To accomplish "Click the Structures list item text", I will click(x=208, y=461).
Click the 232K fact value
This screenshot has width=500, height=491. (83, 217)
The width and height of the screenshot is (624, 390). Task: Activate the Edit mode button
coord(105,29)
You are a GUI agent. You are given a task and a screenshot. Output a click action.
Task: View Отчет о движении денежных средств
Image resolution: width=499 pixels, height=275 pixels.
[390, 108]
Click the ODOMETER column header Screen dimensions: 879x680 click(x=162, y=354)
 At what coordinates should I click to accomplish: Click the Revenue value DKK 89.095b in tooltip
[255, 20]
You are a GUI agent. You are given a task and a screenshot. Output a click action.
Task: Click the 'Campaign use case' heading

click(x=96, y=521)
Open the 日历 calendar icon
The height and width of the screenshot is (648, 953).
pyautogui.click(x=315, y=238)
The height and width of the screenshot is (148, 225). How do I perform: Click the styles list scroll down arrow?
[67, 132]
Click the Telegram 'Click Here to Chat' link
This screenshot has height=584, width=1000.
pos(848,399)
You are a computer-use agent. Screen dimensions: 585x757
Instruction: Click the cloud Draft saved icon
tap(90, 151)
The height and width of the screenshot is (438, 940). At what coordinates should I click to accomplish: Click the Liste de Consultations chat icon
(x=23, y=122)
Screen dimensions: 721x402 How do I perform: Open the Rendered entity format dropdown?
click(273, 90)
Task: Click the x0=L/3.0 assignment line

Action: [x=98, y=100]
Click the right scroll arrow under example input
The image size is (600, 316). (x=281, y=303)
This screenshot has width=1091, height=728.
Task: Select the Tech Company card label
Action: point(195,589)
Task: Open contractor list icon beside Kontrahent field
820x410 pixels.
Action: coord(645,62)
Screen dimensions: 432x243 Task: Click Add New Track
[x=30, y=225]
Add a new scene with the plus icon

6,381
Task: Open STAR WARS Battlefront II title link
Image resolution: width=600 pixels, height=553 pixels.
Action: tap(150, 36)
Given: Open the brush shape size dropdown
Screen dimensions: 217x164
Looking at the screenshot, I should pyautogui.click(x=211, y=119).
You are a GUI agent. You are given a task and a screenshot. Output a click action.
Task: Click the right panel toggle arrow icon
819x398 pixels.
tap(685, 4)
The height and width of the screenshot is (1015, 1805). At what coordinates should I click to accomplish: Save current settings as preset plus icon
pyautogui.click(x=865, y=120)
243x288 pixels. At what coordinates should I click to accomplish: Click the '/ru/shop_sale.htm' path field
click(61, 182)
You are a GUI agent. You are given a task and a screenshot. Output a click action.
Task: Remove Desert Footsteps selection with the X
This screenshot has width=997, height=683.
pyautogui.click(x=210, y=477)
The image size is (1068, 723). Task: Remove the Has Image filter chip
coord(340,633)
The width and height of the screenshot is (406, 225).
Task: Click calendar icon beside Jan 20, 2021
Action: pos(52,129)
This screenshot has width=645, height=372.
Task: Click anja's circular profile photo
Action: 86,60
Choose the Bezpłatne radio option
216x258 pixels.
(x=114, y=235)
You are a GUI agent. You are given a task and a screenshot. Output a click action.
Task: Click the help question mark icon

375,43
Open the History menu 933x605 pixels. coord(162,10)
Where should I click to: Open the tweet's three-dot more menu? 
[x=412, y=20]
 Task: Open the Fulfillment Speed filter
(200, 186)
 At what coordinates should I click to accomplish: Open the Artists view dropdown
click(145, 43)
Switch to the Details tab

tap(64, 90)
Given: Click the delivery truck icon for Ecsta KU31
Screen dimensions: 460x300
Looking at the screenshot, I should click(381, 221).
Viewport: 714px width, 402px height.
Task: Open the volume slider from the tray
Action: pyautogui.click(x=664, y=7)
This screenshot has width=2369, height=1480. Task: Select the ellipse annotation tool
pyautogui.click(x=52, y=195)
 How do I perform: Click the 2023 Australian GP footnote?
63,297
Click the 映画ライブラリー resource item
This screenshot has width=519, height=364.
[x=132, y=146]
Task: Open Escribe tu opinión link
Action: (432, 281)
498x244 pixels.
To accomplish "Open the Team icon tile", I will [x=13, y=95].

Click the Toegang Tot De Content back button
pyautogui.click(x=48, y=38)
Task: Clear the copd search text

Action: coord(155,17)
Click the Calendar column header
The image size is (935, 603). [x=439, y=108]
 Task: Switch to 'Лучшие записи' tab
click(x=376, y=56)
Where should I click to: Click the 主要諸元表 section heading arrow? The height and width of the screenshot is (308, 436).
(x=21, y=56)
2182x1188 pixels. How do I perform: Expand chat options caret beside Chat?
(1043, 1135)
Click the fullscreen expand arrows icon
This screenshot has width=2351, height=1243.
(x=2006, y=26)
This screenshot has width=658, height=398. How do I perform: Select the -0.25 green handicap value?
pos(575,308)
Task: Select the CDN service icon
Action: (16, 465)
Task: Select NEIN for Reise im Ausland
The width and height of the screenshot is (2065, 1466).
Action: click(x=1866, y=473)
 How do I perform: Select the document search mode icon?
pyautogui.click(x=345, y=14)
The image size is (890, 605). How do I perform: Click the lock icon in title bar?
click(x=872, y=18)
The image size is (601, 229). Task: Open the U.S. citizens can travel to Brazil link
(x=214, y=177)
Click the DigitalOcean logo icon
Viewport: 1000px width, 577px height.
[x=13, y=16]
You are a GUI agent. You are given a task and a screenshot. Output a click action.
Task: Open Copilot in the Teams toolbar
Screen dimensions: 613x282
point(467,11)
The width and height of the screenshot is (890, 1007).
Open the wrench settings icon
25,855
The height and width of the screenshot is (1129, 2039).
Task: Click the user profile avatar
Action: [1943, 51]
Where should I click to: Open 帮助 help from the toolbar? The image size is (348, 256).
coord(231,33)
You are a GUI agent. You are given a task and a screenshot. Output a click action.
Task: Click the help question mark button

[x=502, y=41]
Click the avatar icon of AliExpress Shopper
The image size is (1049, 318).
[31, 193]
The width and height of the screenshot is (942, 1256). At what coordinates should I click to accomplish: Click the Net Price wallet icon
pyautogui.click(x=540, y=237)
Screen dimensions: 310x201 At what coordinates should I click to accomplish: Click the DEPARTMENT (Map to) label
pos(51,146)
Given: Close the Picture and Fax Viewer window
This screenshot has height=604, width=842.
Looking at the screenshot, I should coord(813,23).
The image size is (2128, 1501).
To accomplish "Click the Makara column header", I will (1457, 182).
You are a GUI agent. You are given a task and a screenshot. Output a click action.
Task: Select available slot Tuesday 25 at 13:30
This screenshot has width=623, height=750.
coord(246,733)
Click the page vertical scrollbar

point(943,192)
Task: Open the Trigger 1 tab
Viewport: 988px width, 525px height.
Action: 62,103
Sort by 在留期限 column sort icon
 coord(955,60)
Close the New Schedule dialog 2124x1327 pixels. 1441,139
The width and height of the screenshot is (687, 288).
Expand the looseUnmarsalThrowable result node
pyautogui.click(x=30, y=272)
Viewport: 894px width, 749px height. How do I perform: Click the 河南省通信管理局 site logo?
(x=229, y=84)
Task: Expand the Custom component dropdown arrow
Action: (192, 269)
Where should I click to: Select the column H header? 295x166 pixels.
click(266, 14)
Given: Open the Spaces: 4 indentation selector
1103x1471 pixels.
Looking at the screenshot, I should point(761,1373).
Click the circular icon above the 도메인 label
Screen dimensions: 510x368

##############################

REQUEST:
Can you write out all of the material above word for word, keeping every line as it is?

CORRECT RESULT:
To accomplish "Click the Structures list item text", I will click(x=208, y=461).
Click the 232K fact value
This screenshot has width=500, height=491. (83, 217)
The width and height of the screenshot is (624, 390). Task: Activate the Edit mode button
coord(105,29)
You are a GUI agent. You are given a task and a screenshot. Output a click action.
Task: View Отчет о движении денежных средств
Image resolution: width=499 pixels, height=275 pixels.
[390, 108]
Click the ODOMETER column header Screen dimensions: 879x680 click(x=162, y=354)
 At what coordinates should I click to accomplish: Click the Revenue value DKK 89.095b in tooltip
[255, 20]
You are a GUI agent. You are given a task and a screenshot. Output a click action.
Task: Click the 'Campaign use case' heading

click(x=96, y=521)
Open the 日历 calendar icon
The height and width of the screenshot is (648, 953).
pyautogui.click(x=315, y=238)
The height and width of the screenshot is (148, 225). How do I perform: Click the styles list scroll down arrow?
[67, 132]
Click the Telegram 'Click Here to Chat' link
This screenshot has height=584, width=1000.
pos(848,399)
You are a computer-use agent. Screen dimensions: 585x757
Instruction: Click the cloud Draft saved icon
tap(90, 151)
The height and width of the screenshot is (438, 940). At what coordinates should I click to accomplish: Click the Liste de Consultations chat icon
(x=23, y=122)
Screen dimensions: 721x402 How do I perform: Open the Rendered entity format dropdown?
click(273, 90)
Task: Click the x0=L/3.0 assignment line

Action: [x=98, y=100]
Click the right scroll arrow under example input
The image size is (600, 316). (x=281, y=303)
This screenshot has width=1091, height=728.
Task: Select the Tech Company card label
Action: point(195,589)
Task: Open contractor list icon beside Kontrahent field
820x410 pixels.
Action: coord(645,62)
Screen dimensions: 432x243 Task: Click Add New Track
[x=30, y=225]
Add a new scene with the plus icon

6,381
Task: Open STAR WARS Battlefront II title link
Image resolution: width=600 pixels, height=553 pixels.
Action: tap(150, 36)
Given: Open the brush shape size dropdown
Screen dimensions: 217x164
Looking at the screenshot, I should pyautogui.click(x=211, y=119).
You are a GUI agent. You are given a task and a screenshot. Output a click action.
Task: Click the right panel toggle arrow icon
819x398 pixels.
tap(685, 4)
The height and width of the screenshot is (1015, 1805). At what coordinates should I click to accomplish: Save current settings as preset plus icon
pyautogui.click(x=865, y=120)
243x288 pixels. At what coordinates should I click to accomplish: Click the '/ru/shop_sale.htm' path field
click(61, 182)
You are a GUI agent. You are given a task and a screenshot. Output a click action.
Task: Remove Desert Footsteps selection with the X
This screenshot has width=997, height=683.
pyautogui.click(x=210, y=477)
The image size is (1068, 723). Task: Remove the Has Image filter chip
coord(340,633)
The width and height of the screenshot is (406, 225).
Task: Click calendar icon beside Jan 20, 2021
Action: pos(52,129)
This screenshot has width=645, height=372.
Task: Click anja's circular profile photo
Action: 86,60
Choose the Bezpłatne radio option
216x258 pixels.
(x=114, y=235)
You are a GUI agent. You are given a task and a screenshot. Output a click action.
Task: Click the help question mark icon

375,43
Open the History menu 933x605 pixels. coord(162,10)
Where should I click to: Open the tweet's three-dot more menu? 
[x=412, y=20]
 Task: Open the Fulfillment Speed filter
(200, 186)
 At what coordinates should I click to accomplish: Open the Artists view dropdown
click(145, 43)
Switch to the Details tab

tap(64, 90)
Given: Click the delivery truck icon for Ecsta KU31
Screen dimensions: 460x300
Looking at the screenshot, I should click(381, 221).
Viewport: 714px width, 402px height.
Task: Open the volume slider from the tray
Action: pyautogui.click(x=664, y=7)
This screenshot has width=2369, height=1480. Task: Select the ellipse annotation tool
pyautogui.click(x=52, y=195)
 How do I perform: Click the 2023 Australian GP footnote?
63,297
Click the 映画ライブラリー resource item
This screenshot has width=519, height=364.
[x=132, y=146]
Task: Open Escribe tu opinión link
Action: (432, 281)
498x244 pixels.
To accomplish "Open the Team icon tile", I will [x=13, y=95].

Click the Toegang Tot De Content back button
pyautogui.click(x=48, y=38)
Task: Clear the copd search text

Action: coord(155,17)
Click the Calendar column header
The image size is (935, 603). [x=439, y=108]
 Task: Switch to 'Лучшие записи' tab
click(x=376, y=56)
Where should I click to: Click the 主要諸元表 section heading arrow? The height and width of the screenshot is (308, 436).
(x=21, y=56)
2182x1188 pixels. How do I perform: Expand chat options caret beside Chat?
(1043, 1135)
Click the fullscreen expand arrows icon
This screenshot has width=2351, height=1243.
(x=2006, y=26)
This screenshot has width=658, height=398. How do I perform: Select the -0.25 green handicap value?
pos(575,308)
Task: Select the CDN service icon
Action: (16, 465)
Task: Select NEIN for Reise im Ausland
The width and height of the screenshot is (2065, 1466).
Action: click(x=1866, y=473)
 How do I perform: Select the document search mode icon?
pyautogui.click(x=345, y=14)
The image size is (890, 605). How do I perform: Click the lock icon in title bar?
click(x=872, y=18)
The image size is (601, 229). Task: Open the U.S. citizens can travel to Brazil link
(x=214, y=177)
Click the DigitalOcean logo icon
Viewport: 1000px width, 577px height.
[x=13, y=16]
You are a GUI agent. You are given a task and a screenshot. Output a click action.
Task: Open Copilot in the Teams toolbar
Screen dimensions: 613x282
point(467,11)
The width and height of the screenshot is (890, 1007).
Open the wrench settings icon
25,855
The height and width of the screenshot is (1129, 2039).
Task: Click the user profile avatar
Action: [1943, 51]
Where should I click to: Open 帮助 help from the toolbar? The image size is (348, 256).
coord(231,33)
You are a GUI agent. You are given a task and a screenshot. Output a click action.
Task: Click the help question mark button

[x=502, y=41]
Click the avatar icon of AliExpress Shopper
The image size is (1049, 318).
[31, 193]
The width and height of the screenshot is (942, 1256). At what coordinates should I click to accomplish: Click the Net Price wallet icon
pyautogui.click(x=540, y=237)
Screen dimensions: 310x201 At what coordinates should I click to accomplish: Click the DEPARTMENT (Map to) label
pos(51,146)
Given: Close the Picture and Fax Viewer window
This screenshot has height=604, width=842.
Looking at the screenshot, I should coord(813,23).
The image size is (2128, 1501).
To accomplish "Click the Makara column header", I will (1457, 182).
You are a GUI agent. You are given a task and a screenshot. Output a click action.
Task: Select available slot Tuesday 25 at 13:30
This screenshot has width=623, height=750.
coord(246,733)
Click the page vertical scrollbar

point(943,192)
Task: Open the Trigger 1 tab
Viewport: 988px width, 525px height.
Action: 62,103
Sort by 在留期限 column sort icon
 coord(955,60)
Close the New Schedule dialog 2124x1327 pixels. 1441,139
The width and height of the screenshot is (687, 288).
Expand the looseUnmarsalThrowable result node
pyautogui.click(x=30, y=272)
Viewport: 894px width, 749px height. How do I perform: Click the 河南省通信管理局 site logo?
(x=229, y=84)
Task: Expand the Custom component dropdown arrow
Action: (192, 269)
Where should I click to: Select the column H header? 295x166 pixels.
click(266, 14)
Given: Open the Spaces: 4 indentation selector
1103x1471 pixels.
Looking at the screenshot, I should point(761,1373).
Click the circular icon above the 도메인 label
Screen dimensions: 510x368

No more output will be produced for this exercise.